Muhalefetin muhalifleri...
Muhalefet parti yönetimlerine muhaliflerin yaratacağı yeni bir siyasi oluşumun başarı şansı ne olur? Eski Başbakan Mesut Yılmaz'ın yeni bir oluşum için temas ettiği kişilere baktığımızda soru önem kazanıyor. Yılmaz'ın planladığı oluşumun odak kitlesi; daha çok Anavatan Partisi yönetimi muhaliflerinden oluşuyor. Bunun böyle olmasının nedeni; Yılmaz'ın partinin kurucusu ve en uzun süreli eski genel başkan olması bir yana bırakılırsa, Anavatan'ın bugünkü durumundan kaynaklanıyor. Çünkü, Anavatan Parti yönetiminde dinamizm bir türlü yakalanamadı. Mumcu'ya en fazla destek veren isimler dahi kendisiyle ters düştü. Örnek mi; Bitlis Milletvekili Edip Safter Gaydalı... Gaydalı, kısa süre önce Genel Başkan Yardımcılığı görevinden istifa etti. Gerekçesi de ilginçti: "Genel Başkan'la parti yönetimi arasındaki danışma mekanizması sağlıklı işlemiyor. Genel Başkan, başta Mesut Yılmaz'la görüşme sürecindeki açıklamaları olmak üzere, birçok konuda parti yönetimiyle görüş alışverişinde bulunmadan bireysel karar alıyor..." Sadece Gaydalı değil, Mumcu'nun kongrede listesinden çıkardığı isimlerden bazıları da MKYK'dan istifa etti. Anavatan'da böyle bir dağınıklık hakim iken, Yılmaz ve arkadaşları olağanüstü kongre ile yönetimi ele geçirme yoluna gidebilir mi? Yılmaz'ın Ankara'da iki gün süren temaslarından çıkan sonuç tam tersi: "Olağanüstü kongre toplamak kolay, ama ondan sonra da Anavatan ile bir noktaya gidemeyiz..." Bunun için merkezde yeni bir oluşumun başlangıç vuruşunun yapılmasına karar verilmiş.
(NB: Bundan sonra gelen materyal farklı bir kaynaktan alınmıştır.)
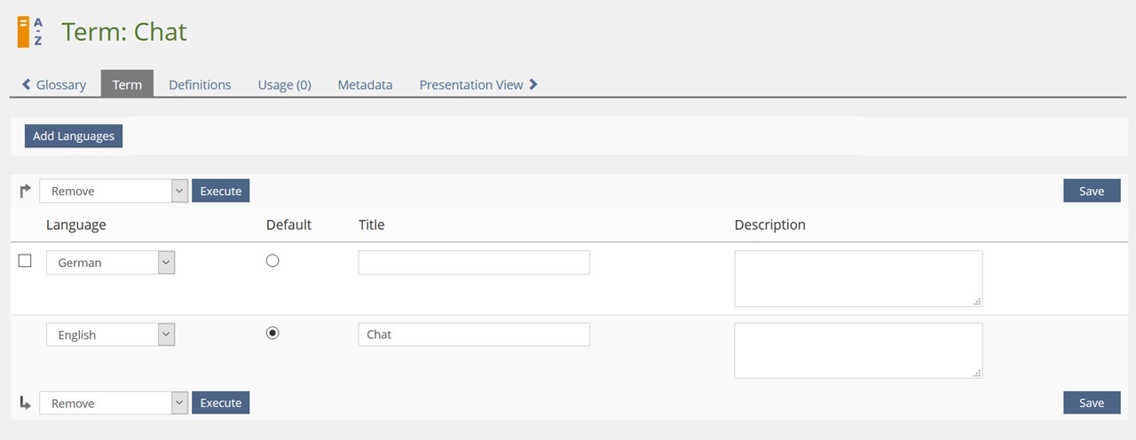The height and width of the screenshot is (440, 1136).
Task: Click the top multi-action arrow icon
Action: pyautogui.click(x=25, y=190)
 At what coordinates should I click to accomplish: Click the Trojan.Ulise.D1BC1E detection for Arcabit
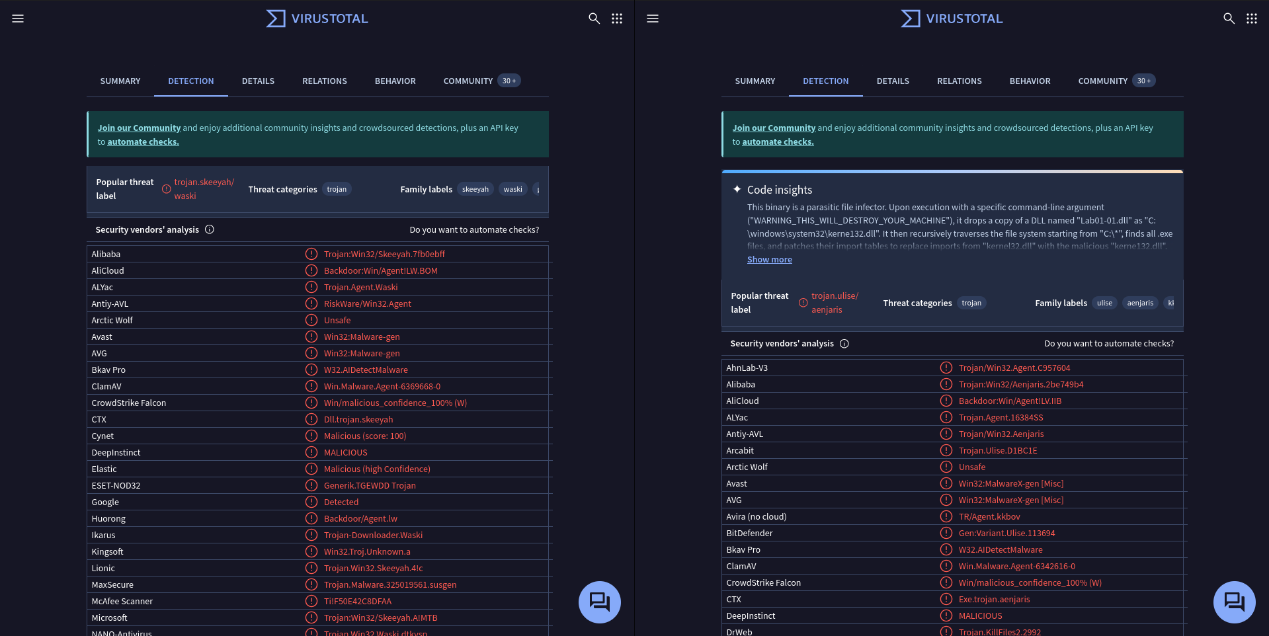click(x=997, y=451)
Çatı kadro Yeni oluşum için öngörülen tarih ise bu ayın sonu... Peki yeni oluşumun çatı kadrosu kimlerden oluşacak? Yılmaz'ın temas ettiği isimler sıralandığında görünen ortak özellikleri "muhalefetin muhalifleri" olması. Sadece merkez sağda değil, merkez sol partilerde de geçmişte yer almış isimlerin bir araya geldiği bir siyasi yapılanma kısa vadede ortaya çıkabilir mi? Veya, geçmişte Süleyman Demirel için söylenen "Bir bilendi, şimdi bir bölen oldu" suçlaması, bugün harekete öncülük yapanlar için yönetilirse ne yanıt verilir? Yeni oluşum için kolları sıvayanların bu soruya yanıtları ise şöyle: "Bugün merkez sağ ve sol partilerin oy oranı yüzde 30'lar seviyesinde olsa, haklı bir suçlama. Ama muhalefet partilerinin yüzde 15-17 seviyesinde seyrettiği; yüzde 40 kararsız seçmenin alternatif aradığı dönemde, bir bölen olacağımız söylenebilir mi?"
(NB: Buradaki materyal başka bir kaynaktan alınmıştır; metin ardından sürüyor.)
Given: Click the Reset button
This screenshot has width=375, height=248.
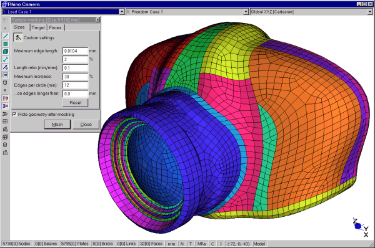Looking at the screenshot, I should click(76, 103).
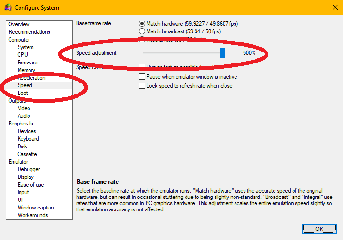The width and height of the screenshot is (343, 240).
Task: Select the Computer category in tree
Action: pos(19,40)
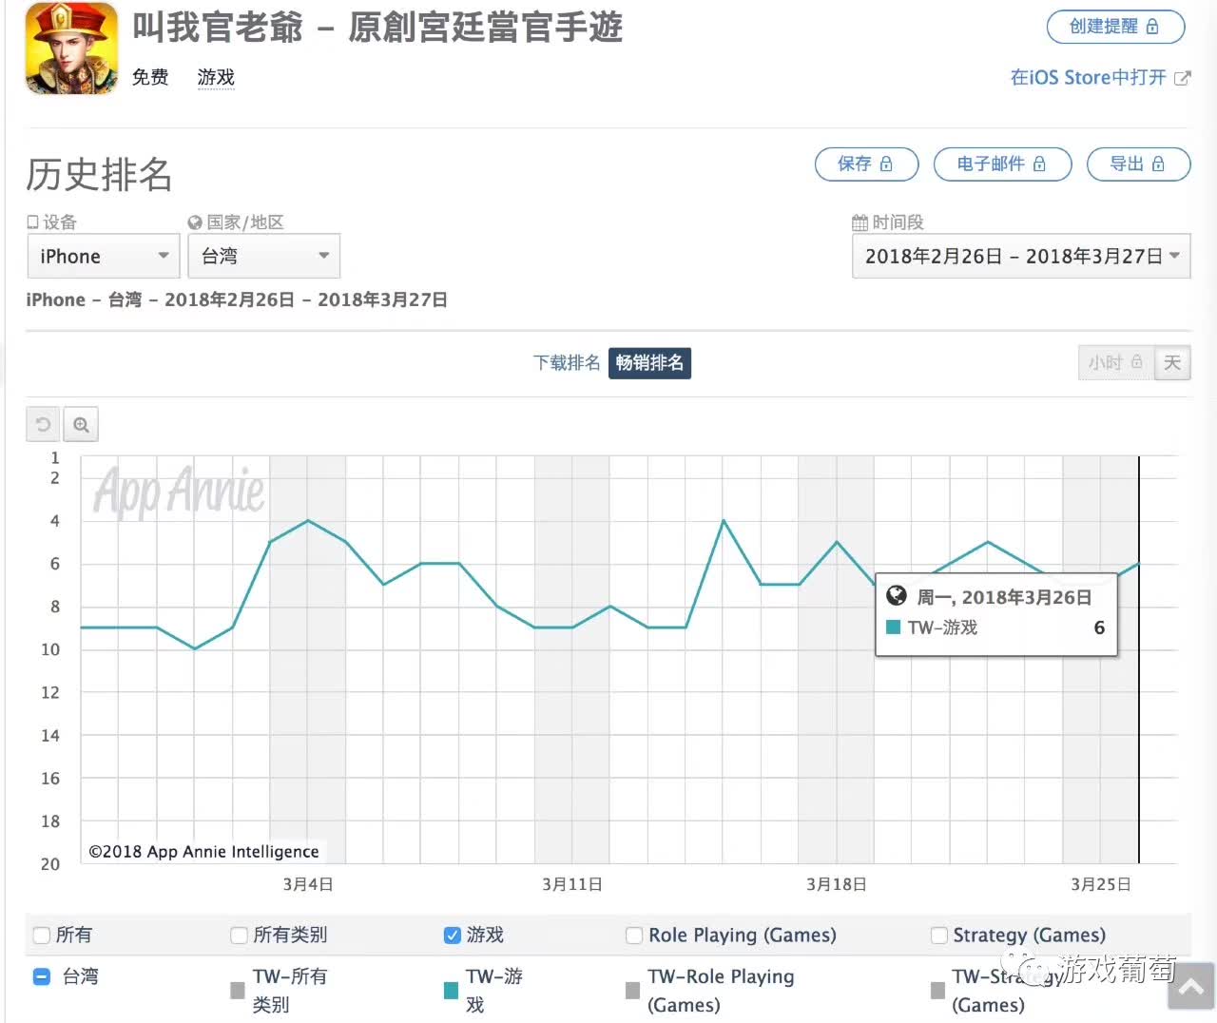Viewport: 1217px width, 1023px height.
Task: Click the teal TW-游戏 legend swatch
Action: [451, 991]
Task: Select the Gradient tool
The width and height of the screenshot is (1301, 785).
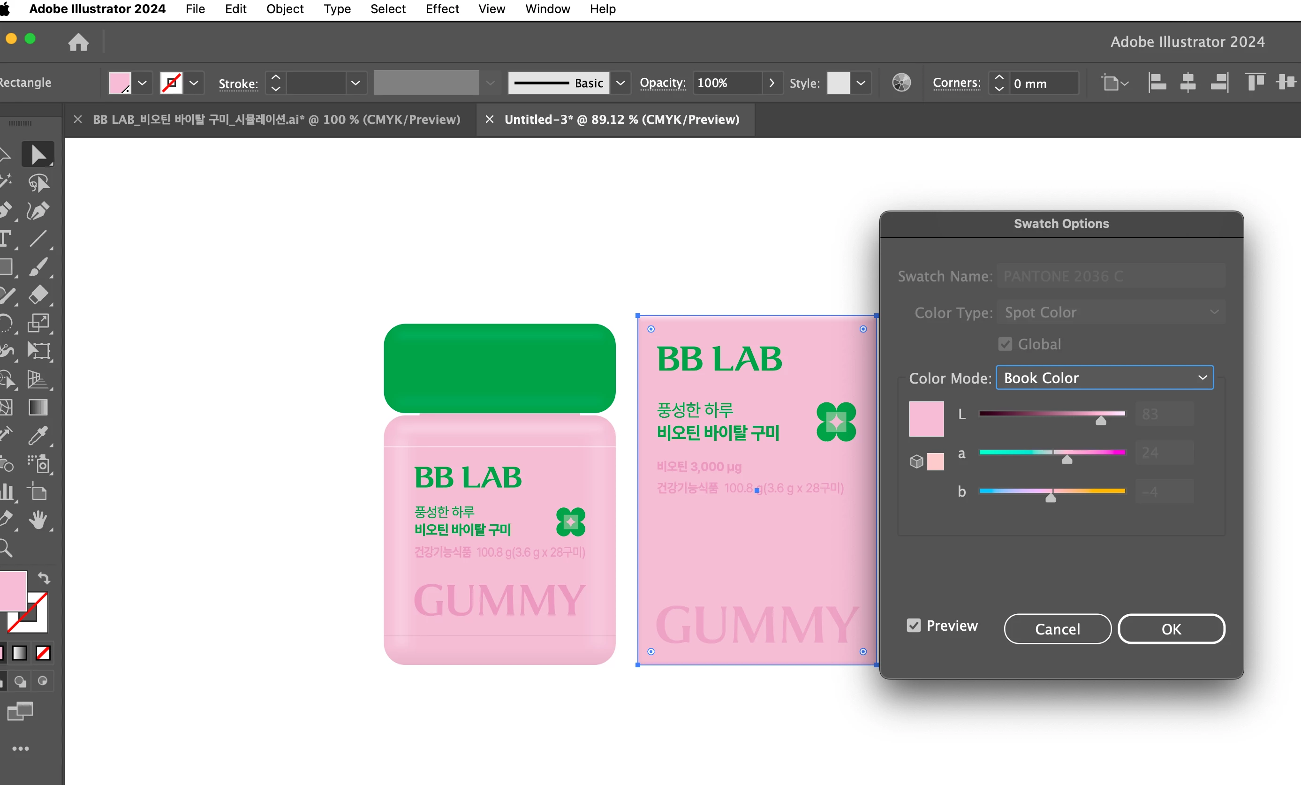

Arayan çok ama... Partileşme sürecinde önlerinde iki riskin olduğunu da kabul ediyorlar. İlki, olasılığı düşük de olsa erken genel seçim. Diğeri ise birlikte yola çıkmak için temas ettikleri isimlerin, daha önce bulundukları parti yönetimleri tarafından kabul görür hale gelmesi... Nitekim bunun ilk sinyalleri de CHP ve DYP'den gelmeye başladı. CHP lideri Baykal, bir süredir parti ile ilişkisini kesmiş kişilerin yeniden kazanılması için çaba gösteriyor. DYP lideri Mehmet Ağar da gelecek aydan itibaren partiye daha geniş kapsamlı bir katılım için temaslarını sürdürüyor. Geçmişte merkez sağ ve sol kadrolarda yer almış, ancak yıpranmamış isimlerin DYP'ye katılımının sağlanması için çaba gösteriyor. Eski bir siyasetçinin de dün söylediği gibi; Ankara'da hareket arayan çok, ama henüz hareket yok..." Meclis'in salı günü açılmasının ardından, iftar sofralarıyla birlikte, ekimde siyasetin de hareketlenmesi kaçınılmaz görünüyor. Özetle, Ankara'da siyaset sotaya yatmış, gelişmeleri izliyor.